*Task goal*
Can you return the entries word for word, starting at the line containing "Image resolution: width=646" and ending at the line containing "click(91, 303)", with both of those lines included?

===== Records supplied

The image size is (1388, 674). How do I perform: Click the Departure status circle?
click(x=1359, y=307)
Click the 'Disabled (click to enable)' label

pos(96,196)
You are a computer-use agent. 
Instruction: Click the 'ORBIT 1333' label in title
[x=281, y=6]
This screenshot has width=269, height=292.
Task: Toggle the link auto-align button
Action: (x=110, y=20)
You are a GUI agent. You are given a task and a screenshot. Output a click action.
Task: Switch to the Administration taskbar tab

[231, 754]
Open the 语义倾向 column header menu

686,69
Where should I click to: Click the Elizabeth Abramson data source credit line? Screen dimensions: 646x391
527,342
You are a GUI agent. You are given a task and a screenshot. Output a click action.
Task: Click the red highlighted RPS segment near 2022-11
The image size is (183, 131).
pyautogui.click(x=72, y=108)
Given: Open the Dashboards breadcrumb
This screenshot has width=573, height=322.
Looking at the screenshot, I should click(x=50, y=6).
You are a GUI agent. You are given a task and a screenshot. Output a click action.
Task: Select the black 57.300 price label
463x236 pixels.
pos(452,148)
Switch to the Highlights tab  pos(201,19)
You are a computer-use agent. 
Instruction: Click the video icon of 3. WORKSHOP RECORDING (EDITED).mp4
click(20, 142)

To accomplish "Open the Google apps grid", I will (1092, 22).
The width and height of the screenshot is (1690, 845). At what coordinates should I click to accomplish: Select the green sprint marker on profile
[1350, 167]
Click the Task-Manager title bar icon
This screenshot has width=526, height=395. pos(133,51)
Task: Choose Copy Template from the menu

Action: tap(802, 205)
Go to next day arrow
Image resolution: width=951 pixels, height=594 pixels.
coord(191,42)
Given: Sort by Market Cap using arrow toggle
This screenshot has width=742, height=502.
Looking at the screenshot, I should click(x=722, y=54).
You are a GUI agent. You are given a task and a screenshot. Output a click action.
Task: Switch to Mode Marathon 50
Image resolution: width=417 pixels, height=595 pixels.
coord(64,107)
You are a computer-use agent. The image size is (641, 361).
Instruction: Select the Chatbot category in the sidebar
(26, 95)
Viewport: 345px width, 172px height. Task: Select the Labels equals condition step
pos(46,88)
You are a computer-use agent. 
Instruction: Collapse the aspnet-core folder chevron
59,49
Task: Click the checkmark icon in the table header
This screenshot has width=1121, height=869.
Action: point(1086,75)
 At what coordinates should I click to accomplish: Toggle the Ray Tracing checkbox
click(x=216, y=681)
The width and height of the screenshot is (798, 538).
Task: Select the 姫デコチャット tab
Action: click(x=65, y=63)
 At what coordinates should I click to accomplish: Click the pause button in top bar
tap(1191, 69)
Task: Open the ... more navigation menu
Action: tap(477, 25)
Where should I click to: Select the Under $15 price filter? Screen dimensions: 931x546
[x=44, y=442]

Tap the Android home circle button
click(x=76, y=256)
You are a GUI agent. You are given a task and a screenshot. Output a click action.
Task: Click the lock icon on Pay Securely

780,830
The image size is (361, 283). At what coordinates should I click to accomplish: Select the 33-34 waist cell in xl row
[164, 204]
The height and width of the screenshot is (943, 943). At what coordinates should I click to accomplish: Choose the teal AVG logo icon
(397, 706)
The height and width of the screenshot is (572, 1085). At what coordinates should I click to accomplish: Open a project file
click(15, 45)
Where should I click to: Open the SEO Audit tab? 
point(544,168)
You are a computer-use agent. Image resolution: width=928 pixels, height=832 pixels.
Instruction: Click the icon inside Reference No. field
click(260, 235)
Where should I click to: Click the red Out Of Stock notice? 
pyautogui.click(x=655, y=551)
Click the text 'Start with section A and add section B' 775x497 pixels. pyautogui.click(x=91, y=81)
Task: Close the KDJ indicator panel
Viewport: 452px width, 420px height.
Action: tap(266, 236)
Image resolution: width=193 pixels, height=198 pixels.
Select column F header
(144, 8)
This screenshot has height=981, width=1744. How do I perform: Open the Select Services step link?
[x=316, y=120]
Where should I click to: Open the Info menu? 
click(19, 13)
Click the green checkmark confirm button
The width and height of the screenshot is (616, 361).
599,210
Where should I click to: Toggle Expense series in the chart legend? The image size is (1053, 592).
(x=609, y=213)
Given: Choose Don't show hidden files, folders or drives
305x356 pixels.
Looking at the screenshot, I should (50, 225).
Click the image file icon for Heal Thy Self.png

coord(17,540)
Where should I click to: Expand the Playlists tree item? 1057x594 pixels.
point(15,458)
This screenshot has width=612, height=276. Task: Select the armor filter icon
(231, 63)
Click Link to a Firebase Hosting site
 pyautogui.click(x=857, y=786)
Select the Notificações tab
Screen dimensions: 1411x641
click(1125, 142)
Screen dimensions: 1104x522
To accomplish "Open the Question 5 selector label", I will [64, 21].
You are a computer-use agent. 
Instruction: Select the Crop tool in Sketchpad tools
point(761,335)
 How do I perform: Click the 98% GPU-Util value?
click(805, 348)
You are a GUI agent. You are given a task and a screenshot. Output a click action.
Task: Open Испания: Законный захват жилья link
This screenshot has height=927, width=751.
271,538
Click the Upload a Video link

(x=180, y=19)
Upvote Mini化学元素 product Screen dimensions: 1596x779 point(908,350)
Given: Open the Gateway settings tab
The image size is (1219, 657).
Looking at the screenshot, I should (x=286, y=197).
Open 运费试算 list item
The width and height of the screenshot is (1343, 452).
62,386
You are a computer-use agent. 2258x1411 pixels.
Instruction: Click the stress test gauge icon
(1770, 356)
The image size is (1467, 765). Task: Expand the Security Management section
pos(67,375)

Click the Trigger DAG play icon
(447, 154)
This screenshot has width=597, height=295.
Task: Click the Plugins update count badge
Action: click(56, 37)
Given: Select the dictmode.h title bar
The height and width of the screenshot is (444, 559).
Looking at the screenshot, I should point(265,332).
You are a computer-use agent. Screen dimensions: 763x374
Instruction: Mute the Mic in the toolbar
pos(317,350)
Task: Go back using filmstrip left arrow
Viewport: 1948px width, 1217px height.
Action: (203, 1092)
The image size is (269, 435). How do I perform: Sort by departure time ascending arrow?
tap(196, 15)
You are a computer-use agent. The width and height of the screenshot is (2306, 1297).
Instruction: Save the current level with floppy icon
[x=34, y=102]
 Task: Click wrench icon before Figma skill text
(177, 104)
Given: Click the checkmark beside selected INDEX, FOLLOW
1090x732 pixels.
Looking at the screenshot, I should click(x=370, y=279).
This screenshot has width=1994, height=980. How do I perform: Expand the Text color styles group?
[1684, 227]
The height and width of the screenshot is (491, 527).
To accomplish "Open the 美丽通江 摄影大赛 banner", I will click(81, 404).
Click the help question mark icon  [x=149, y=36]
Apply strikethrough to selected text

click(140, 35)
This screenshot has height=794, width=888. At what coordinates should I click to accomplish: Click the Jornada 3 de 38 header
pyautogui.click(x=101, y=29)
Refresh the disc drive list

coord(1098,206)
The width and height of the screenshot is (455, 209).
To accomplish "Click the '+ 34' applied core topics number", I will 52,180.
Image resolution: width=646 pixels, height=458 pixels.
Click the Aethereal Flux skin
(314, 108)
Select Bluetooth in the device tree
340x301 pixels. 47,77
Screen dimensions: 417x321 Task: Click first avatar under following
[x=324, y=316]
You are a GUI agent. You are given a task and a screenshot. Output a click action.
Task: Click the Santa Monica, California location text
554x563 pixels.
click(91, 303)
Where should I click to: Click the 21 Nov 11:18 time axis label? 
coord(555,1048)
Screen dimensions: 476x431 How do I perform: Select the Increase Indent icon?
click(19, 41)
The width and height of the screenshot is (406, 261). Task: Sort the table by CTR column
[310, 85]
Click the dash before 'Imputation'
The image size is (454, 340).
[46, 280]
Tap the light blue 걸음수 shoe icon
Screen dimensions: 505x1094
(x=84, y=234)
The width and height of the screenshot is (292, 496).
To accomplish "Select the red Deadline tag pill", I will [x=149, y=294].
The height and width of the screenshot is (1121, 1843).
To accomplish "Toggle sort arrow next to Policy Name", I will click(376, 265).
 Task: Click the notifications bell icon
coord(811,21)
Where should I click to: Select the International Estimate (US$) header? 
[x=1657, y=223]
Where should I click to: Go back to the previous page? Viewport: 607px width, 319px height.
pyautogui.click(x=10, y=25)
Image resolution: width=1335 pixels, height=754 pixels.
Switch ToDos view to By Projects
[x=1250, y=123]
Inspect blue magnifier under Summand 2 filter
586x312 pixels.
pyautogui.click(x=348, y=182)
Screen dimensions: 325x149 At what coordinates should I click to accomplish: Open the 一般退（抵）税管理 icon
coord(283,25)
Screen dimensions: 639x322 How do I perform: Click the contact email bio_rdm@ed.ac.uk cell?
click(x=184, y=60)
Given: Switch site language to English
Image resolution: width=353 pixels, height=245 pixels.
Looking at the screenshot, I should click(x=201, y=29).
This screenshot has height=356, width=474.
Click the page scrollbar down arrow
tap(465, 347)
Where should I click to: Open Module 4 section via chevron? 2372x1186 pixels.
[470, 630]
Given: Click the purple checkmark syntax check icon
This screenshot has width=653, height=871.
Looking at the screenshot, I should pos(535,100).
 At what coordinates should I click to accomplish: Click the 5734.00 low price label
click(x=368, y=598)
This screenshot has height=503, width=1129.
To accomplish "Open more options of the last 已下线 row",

==========

*Output below*
Image resolution: width=646 pixels, height=458 pixels.
Click the Aethereal Flux skin
(314, 108)
Select Bluetooth in the device tree
340x301 pixels. 47,77
Screen dimensions: 417x321 Task: Click first avatar under following
[x=324, y=316]
You are a GUI agent. You are given a task and a screenshot. Output a click action.
Task: Click the Santa Monica, California location text
554x563 pixels.
click(91, 303)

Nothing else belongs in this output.